Copy the listing below without changes, from the line containing "Click the inserter" through the line containing "Open the WPML", both included, and nothing else.

....

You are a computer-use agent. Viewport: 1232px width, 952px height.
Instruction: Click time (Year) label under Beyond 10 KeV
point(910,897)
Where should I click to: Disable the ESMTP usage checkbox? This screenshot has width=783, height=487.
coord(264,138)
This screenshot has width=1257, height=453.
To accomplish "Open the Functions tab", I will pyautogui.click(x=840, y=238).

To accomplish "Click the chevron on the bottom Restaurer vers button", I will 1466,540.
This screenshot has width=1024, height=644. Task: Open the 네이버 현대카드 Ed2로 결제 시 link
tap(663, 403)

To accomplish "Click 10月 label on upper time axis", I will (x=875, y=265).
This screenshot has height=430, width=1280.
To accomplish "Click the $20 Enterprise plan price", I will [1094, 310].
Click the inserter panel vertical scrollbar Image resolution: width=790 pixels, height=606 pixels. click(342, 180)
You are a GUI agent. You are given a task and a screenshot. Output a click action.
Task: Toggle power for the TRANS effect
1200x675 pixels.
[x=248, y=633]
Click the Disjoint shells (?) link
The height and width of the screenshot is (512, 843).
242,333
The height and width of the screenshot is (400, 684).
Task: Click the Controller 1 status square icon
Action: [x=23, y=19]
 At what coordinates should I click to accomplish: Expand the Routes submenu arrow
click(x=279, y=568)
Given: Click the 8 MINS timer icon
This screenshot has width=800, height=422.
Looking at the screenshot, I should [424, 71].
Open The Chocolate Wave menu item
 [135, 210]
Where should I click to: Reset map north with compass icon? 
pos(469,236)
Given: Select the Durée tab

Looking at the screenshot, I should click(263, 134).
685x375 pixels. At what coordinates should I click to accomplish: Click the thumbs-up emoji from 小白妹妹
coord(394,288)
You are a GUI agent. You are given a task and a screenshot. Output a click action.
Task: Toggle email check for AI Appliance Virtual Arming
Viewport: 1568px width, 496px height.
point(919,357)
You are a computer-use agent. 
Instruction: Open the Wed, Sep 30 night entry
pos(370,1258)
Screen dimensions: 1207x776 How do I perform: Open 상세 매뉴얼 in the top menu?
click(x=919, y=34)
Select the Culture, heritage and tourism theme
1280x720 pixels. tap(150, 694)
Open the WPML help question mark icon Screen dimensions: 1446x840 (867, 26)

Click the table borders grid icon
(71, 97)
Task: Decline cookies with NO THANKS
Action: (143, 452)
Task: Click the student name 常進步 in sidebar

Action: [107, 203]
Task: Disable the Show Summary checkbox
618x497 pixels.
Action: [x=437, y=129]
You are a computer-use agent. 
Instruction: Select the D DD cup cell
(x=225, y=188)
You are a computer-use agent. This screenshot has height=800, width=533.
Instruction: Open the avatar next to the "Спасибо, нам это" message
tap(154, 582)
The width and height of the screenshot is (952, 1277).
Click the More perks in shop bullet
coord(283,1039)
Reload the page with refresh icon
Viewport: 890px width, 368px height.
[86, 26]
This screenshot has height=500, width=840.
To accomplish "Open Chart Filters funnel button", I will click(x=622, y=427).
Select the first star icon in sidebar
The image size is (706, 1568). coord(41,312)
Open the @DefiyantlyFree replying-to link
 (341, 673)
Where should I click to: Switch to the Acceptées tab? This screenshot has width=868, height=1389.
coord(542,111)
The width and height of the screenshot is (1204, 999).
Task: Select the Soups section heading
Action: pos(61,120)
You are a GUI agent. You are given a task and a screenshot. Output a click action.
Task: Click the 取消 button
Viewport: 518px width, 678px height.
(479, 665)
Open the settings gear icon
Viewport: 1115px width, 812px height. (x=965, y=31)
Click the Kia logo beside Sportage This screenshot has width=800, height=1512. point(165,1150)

....

◆ Output below
Click the inserter panel vertical scrollbar Image resolution: width=790 pixels, height=606 pixels. click(342, 180)
You are a GUI agent. You are given a task and a screenshot. Output a click action.
Task: Toggle power for the TRANS effect
1200x675 pixels.
[x=248, y=633]
Click the Disjoint shells (?) link
The height and width of the screenshot is (512, 843).
242,333
The height and width of the screenshot is (400, 684).
Task: Click the Controller 1 status square icon
Action: [x=23, y=19]
 At what coordinates should I click to accomplish: Expand the Routes submenu arrow
click(x=279, y=568)
Given: Click the 8 MINS timer icon
This screenshot has width=800, height=422.
Looking at the screenshot, I should [424, 71].
Open The Chocolate Wave menu item
 [135, 210]
Where should I click to: Reset map north with compass icon? 
pos(469,236)
Given: Select the Durée tab

Looking at the screenshot, I should click(263, 134).
685x375 pixels. At what coordinates should I click to accomplish: Click the thumbs-up emoji from 小白妹妹
coord(394,288)
You are a GUI agent. You are given a task and a screenshot. Output a click action.
Task: Toggle email check for AI Appliance Virtual Arming
Viewport: 1568px width, 496px height.
point(919,357)
You are a computer-use agent. 
Instruction: Open the Wed, Sep 30 night entry
pos(370,1258)
Screen dimensions: 1207x776 How do I perform: Open 상세 매뉴얼 in the top menu?
click(x=919, y=34)
Select the Culture, heritage and tourism theme
1280x720 pixels. tap(150, 694)
Open the WPML help question mark icon Screen dimensions: 1446x840 (867, 26)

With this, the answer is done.